» GIVEN PASSAGE:
********
No significant differences were found between classes of GWG for macrosomia, admission into pediatric intensive care unit (ICU), poor (<7) 5th minute Apgar score, low birth weight and perinatal death. Total rate of admission in paediatric ICU (13 %) and perinatal deaths (5 %) found in this study were consistent with the high infant mortality rate that prevails in the country [21]. We observed a low birth weight rate of 11 % which is in line with the national average of 10 % [21]. Though the rate of PPO was high (28 %) in our study, no association was found with abnormal GWG (Table 6). Some studies found significant association between GWG and adverse perinatal outcomes (macrosomia, low birth weight, large/small-for-gestational age, intra-partum fetal death) but other did not [1924, 25, 28]. A systematic review concluded that strong evidence supported association between GWG and macrosomia, low birth weight and large/small-for-gestational age [27].

We found that pre-pregnancy BMI was not significantly associated with pregnancy outcomes (Table 6). This is different from what has been reported by several researchers who worked on larger samples [6, 8, 9, 10, 11, 12, 13, 14, 29]. Nonetheless the proportion of PMO was 43 % among women with normal BMI, 48 % among overweight women and 49 % among obese women. This could have been significant in a sample with more participants. Future researches should better explore this issue with larger samples of Cameroonian women.
********
(Collected data entries)
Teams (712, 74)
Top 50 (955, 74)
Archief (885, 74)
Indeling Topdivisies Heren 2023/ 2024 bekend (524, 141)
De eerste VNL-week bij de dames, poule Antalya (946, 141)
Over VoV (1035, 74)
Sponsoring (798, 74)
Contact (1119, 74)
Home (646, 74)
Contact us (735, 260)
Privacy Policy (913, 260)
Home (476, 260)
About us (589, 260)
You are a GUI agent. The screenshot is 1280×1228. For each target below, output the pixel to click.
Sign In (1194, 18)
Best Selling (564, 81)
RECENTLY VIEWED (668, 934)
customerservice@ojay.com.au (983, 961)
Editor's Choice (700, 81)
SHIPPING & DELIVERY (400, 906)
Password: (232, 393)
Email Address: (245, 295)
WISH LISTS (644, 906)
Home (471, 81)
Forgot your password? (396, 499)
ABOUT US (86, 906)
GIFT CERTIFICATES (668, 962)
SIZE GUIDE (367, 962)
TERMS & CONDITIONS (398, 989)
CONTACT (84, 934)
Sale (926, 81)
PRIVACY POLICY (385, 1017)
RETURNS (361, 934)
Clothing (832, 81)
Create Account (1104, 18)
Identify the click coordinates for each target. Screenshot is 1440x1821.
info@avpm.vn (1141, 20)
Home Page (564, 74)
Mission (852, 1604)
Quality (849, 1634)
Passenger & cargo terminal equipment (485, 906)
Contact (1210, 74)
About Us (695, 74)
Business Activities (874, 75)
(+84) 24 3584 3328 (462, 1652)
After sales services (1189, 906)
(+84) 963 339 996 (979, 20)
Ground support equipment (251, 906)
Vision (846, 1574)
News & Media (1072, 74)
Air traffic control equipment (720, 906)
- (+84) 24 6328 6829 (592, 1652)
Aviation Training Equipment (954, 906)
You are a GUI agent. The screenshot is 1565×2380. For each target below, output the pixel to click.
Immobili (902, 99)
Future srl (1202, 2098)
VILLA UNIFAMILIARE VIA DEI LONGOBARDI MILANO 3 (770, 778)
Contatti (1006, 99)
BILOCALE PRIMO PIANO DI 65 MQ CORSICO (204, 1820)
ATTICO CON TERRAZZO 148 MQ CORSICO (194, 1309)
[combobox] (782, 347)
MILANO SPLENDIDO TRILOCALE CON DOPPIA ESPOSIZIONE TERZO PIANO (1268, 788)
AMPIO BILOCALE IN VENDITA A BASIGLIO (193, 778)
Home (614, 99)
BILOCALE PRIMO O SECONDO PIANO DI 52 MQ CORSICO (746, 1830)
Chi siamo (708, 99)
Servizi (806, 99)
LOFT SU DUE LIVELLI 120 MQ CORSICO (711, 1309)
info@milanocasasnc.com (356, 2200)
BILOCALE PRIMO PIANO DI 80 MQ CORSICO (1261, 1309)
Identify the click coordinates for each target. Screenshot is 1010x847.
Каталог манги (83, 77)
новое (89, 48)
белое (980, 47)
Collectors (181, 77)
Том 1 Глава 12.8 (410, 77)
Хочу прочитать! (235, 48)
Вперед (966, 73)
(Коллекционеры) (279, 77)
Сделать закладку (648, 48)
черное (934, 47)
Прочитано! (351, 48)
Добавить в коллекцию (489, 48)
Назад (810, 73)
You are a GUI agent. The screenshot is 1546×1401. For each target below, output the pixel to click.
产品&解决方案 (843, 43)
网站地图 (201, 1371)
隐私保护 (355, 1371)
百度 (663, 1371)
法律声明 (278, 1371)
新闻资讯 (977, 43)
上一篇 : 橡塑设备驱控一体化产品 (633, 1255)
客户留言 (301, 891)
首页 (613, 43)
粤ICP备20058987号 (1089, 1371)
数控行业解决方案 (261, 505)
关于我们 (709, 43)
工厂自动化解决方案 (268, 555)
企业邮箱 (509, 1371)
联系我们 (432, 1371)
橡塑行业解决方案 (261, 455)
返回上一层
********
» EXERCISE DETAILS:
Please retype the gestational weight gain passage word for word, from "We found that" to "of Cameroonian women.".

» OUTPUT OF THE EXERCISE:
We found that pre-pregnancy BMI was not significantly associated with pregnancy outcomes (Table 6). This is different from what has been reported by several researchers who worked on larger samples [6, 8, 9, 10, 11, 12, 13, 14, 29]. Nonetheless the proportion of PMO was 43 % among women with normal BMI, 48 % among overweight women and 49 % among obese women. This could have been significant in a sample with more participants. Future researches should better explore this issue with larger samples of Cameroonian women.